The following is a list of some of the smaller things we've* given up in order to become first-time homeowners:

all fashion magazine subscriptions [sigh-- I miss you, Vogue]
  vacations
 NARS blush, Stila eye shadow, BeneFit mascara, etc.
new clothes not from Target
shoes that do not look like they've been eaten by a pack of wild dogs
eating meat
delicious-smelling body wash from Philosophy, even when purchased at TJ Maxx for $12
dyeing my hair
 a fancy Caribbean honeymoon
anything fancy, really
sunshine**

So at this point I'm basically a pasty-white vampire with prematurely gray hair, cheap drugstore makeup, ill-fitting clothes, and very little iron in my blood.  But I have a house.

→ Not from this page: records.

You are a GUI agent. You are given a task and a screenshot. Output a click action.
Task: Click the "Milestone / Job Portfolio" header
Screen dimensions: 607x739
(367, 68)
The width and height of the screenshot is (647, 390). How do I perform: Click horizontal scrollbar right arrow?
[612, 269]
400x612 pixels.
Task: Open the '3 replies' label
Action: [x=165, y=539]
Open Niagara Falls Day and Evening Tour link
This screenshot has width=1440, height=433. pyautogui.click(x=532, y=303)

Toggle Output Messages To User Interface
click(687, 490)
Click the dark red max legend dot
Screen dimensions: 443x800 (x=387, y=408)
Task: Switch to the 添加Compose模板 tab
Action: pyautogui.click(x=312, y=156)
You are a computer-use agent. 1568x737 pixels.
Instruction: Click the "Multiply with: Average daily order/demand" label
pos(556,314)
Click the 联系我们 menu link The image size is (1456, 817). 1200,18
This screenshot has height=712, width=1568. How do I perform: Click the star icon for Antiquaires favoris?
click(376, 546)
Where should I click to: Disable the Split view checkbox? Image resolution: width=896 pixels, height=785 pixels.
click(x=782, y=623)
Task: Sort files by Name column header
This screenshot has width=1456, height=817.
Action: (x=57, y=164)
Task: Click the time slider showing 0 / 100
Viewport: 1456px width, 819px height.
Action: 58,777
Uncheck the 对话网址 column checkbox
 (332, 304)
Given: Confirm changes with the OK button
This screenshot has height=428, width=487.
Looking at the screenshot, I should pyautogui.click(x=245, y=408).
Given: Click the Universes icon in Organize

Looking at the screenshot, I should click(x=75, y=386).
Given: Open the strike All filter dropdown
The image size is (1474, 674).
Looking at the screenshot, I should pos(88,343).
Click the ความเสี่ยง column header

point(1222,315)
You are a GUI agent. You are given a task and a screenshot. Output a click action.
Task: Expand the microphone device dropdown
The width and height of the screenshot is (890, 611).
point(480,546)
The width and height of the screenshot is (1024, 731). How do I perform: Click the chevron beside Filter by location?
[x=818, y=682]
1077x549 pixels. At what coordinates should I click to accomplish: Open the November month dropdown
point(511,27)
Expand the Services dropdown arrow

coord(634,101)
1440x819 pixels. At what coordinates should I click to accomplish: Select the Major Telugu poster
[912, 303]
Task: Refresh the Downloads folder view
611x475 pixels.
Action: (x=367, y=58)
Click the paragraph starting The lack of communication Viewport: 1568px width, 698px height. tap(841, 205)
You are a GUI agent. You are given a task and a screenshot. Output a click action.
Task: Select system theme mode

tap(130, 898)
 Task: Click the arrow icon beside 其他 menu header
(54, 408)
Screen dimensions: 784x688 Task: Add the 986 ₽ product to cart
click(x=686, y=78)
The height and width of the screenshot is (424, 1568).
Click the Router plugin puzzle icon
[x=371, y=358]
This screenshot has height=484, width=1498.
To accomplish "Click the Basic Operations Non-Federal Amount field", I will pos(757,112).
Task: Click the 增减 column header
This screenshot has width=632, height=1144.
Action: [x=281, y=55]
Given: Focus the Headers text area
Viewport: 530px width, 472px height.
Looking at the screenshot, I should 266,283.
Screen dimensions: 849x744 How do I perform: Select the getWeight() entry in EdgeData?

It's just a little guy-- at 1350 square feet it's the smallest house in the best neighborhood in town-- and it needs a lot*** of work.  It was previously being rented by a teenaged boy who had thoughtfully decorated it with hatchets, shotguns, snakeskins tacked up via push-pin, raccoon skins, and plenty of greasy handprints on the plaster walls, etc.  And in the only bathroom he graciously provided for his guests a wide variety of Hustler magazines and empty beer bottles.  And this:  

Thanks, man! 

Today we got to go into the house  to see it for the first time since the tenant's stuff (except the mold pile on top of the faucet, ahem) is finally out-- albeit only because we had to meet the rodent exterminator so he could get started on our potential rat problem.  Yeah.  Well, you try buying a house in a very expensive college town.  And after all this, you're probably wondering we didn't run screaming from this broken-down hell hole when we saw it on day one.

Here you go:







The place has gorgeous bones.  Two big bedrooms with large closets, coved ceilings, pretty wood flooring, brick fireplace, huge yard, walking distance to both of our offices on the university campus.  And it also has the world's ugliest bathroom.  Its kitchen is a mandatory gut, and the converted garage (advertised as a much sought-after third bedroom, though I wouldn't ask my worst enemy to sleep there right now) looks like something you'd only see in a horror movie.  Of course, we're going to change all that.

And that's what we'll be doing here-- updating about our updates. 


*I've
 ** this is because we live in the Pacific Northwest, not because sunshine was too expensive for us.